#### [Problem details]
Every line of the records below from the line with "Image resolution: width=930" up to and including the line with "This screenshot has height=1456, width=818." must be reproduced exactly, and no line outside that range.

#### [Record extracts]
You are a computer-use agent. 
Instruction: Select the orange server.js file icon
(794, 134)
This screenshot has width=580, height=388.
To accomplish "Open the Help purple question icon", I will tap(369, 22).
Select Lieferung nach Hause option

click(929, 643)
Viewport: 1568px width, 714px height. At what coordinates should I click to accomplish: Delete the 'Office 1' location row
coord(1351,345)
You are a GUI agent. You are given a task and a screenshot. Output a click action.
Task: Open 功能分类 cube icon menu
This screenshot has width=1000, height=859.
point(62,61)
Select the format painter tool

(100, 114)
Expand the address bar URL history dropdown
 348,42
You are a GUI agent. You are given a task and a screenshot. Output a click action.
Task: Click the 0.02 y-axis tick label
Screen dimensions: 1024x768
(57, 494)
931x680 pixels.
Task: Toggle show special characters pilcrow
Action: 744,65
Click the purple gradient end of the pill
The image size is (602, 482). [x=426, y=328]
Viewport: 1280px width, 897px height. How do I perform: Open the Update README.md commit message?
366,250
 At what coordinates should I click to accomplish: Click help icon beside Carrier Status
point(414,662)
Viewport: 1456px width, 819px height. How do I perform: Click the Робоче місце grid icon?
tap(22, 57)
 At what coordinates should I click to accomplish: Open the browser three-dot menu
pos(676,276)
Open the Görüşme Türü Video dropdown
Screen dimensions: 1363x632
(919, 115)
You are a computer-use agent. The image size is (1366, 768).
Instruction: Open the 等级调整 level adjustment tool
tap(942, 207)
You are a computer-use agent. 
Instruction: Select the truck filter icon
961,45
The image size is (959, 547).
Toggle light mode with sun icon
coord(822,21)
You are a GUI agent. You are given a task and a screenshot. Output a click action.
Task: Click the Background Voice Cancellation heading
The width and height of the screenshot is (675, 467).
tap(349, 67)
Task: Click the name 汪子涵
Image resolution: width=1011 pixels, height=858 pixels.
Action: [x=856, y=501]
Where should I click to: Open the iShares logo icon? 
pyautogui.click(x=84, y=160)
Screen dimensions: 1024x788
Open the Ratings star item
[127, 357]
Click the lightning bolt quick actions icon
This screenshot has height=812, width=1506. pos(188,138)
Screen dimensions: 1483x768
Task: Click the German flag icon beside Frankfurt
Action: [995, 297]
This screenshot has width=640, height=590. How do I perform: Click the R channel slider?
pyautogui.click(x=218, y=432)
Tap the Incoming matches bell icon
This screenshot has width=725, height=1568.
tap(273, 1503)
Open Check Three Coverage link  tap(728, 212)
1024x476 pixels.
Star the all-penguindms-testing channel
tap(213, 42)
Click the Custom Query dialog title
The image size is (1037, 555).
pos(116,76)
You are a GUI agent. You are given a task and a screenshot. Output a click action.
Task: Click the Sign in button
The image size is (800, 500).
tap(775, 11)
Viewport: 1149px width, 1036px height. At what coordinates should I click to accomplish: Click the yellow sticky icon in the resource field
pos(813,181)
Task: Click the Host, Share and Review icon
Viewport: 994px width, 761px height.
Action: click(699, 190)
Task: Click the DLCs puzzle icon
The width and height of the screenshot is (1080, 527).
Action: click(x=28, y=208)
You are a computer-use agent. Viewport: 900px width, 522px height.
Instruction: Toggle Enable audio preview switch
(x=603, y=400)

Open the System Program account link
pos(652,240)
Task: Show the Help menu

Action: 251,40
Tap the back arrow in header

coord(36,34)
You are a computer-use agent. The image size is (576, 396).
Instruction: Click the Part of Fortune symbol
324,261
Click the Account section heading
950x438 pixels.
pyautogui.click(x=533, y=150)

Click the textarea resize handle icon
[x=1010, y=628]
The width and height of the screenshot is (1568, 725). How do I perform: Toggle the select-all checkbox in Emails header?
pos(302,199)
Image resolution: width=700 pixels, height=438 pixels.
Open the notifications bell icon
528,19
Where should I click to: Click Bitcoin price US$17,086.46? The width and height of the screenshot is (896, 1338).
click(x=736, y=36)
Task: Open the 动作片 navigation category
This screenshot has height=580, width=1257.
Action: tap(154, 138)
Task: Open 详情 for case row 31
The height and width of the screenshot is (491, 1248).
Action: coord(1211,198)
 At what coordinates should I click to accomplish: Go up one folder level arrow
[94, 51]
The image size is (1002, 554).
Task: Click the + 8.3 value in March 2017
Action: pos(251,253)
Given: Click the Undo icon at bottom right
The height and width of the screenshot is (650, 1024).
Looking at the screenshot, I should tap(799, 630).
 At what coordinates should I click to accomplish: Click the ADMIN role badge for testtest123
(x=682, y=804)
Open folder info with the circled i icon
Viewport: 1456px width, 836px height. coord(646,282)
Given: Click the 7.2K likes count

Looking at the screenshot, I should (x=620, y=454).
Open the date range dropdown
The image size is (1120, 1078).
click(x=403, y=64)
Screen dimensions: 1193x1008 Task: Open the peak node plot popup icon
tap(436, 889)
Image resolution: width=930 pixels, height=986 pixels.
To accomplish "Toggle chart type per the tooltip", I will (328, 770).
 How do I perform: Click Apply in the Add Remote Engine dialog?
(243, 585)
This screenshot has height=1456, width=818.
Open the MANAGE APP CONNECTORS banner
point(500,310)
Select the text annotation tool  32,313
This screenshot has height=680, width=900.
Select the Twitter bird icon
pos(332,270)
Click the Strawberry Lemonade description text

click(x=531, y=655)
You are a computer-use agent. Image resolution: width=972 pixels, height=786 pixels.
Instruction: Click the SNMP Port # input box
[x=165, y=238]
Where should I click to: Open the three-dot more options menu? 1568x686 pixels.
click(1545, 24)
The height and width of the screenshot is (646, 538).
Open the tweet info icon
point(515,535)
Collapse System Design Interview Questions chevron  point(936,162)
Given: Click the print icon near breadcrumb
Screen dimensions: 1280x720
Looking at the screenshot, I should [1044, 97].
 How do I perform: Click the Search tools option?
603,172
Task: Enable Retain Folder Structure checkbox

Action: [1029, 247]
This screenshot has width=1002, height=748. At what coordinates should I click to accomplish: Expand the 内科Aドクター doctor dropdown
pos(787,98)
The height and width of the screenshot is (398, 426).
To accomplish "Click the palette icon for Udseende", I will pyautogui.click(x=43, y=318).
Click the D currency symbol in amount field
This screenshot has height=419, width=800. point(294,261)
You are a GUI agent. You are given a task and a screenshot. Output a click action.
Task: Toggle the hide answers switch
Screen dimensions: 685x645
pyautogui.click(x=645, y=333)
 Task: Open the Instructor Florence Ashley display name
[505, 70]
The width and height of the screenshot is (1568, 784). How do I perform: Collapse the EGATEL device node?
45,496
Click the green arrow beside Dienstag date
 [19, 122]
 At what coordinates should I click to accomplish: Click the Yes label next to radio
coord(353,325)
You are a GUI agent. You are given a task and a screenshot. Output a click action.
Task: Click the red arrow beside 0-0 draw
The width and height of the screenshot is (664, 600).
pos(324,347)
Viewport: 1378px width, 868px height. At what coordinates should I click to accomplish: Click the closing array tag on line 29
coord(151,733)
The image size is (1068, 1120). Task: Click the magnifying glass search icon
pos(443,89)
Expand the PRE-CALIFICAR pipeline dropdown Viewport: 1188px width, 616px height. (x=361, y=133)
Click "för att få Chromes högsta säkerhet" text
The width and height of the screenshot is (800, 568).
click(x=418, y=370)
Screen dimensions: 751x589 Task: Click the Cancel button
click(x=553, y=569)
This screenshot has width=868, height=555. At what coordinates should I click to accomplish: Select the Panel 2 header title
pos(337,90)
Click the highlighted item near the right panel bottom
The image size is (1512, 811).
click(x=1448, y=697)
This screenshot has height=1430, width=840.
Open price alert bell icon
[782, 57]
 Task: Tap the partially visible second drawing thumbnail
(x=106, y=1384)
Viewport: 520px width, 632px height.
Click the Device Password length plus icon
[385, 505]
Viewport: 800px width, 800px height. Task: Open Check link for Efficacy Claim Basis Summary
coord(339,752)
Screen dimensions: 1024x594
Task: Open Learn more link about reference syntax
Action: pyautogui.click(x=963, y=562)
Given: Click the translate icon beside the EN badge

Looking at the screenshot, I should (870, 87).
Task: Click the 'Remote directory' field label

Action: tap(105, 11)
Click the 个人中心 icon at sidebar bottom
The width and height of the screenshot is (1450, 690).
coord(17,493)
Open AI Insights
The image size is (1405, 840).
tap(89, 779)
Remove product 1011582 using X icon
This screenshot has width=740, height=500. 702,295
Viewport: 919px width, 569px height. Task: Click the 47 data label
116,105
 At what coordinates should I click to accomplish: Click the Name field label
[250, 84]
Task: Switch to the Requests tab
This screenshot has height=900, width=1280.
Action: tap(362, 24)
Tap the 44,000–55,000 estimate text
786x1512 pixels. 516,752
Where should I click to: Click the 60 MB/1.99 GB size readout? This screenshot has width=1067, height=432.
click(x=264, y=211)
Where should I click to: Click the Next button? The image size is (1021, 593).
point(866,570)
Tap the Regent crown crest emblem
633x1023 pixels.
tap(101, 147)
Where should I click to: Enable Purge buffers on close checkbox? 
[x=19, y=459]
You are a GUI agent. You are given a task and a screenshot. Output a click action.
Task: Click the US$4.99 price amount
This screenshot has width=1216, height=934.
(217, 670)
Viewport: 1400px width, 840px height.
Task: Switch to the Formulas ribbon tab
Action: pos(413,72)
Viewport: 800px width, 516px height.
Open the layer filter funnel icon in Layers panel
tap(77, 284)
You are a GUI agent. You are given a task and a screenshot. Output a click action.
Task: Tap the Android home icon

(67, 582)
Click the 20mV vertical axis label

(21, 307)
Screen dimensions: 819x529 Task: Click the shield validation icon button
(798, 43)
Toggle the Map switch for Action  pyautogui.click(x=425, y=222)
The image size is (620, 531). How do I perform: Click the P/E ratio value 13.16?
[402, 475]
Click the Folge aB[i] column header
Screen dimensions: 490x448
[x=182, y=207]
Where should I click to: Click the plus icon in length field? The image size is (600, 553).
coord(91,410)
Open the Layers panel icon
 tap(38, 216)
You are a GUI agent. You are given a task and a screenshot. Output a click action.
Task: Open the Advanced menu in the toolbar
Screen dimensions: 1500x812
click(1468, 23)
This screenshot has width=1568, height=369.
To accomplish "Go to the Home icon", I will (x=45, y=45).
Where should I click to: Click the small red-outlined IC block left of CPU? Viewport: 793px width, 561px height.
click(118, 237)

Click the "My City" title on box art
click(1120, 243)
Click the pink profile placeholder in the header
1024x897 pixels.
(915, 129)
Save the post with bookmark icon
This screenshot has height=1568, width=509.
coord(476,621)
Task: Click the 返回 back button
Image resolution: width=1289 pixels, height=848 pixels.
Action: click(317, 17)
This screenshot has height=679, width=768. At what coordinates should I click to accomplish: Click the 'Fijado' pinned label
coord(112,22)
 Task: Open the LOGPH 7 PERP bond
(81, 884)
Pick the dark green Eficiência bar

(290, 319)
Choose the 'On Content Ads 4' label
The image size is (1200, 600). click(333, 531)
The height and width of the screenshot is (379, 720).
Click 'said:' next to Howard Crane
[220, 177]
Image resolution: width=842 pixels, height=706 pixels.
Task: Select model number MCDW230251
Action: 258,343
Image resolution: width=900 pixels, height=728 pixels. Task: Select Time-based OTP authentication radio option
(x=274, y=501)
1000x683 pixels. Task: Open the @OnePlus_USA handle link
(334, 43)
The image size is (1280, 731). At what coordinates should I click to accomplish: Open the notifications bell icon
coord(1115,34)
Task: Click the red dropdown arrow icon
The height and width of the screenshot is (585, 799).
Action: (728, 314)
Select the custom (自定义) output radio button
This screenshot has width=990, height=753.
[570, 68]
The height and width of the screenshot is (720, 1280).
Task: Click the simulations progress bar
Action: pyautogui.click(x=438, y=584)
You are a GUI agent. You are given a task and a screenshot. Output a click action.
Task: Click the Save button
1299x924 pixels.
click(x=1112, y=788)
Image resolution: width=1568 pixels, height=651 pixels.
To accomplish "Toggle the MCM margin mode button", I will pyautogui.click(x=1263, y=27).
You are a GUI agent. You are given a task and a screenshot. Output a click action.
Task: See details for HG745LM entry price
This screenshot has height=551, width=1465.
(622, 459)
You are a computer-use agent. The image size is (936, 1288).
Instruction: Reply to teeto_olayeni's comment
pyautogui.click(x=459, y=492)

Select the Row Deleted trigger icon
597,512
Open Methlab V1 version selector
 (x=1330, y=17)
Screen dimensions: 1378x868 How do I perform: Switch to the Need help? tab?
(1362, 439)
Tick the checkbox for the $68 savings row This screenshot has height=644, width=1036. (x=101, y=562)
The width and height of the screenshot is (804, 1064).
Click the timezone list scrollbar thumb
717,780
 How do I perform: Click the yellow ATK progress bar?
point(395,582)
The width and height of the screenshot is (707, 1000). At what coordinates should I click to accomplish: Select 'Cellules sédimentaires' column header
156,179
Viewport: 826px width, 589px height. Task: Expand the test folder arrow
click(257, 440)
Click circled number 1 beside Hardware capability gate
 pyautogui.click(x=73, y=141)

#### [Task output]
Image resolution: width=930 pixels, height=986 pixels.
To accomplish "Toggle chart type per the tooltip", I will (328, 770).
 How do I perform: Click Apply in the Add Remote Engine dialog?
(243, 585)
This screenshot has height=1456, width=818.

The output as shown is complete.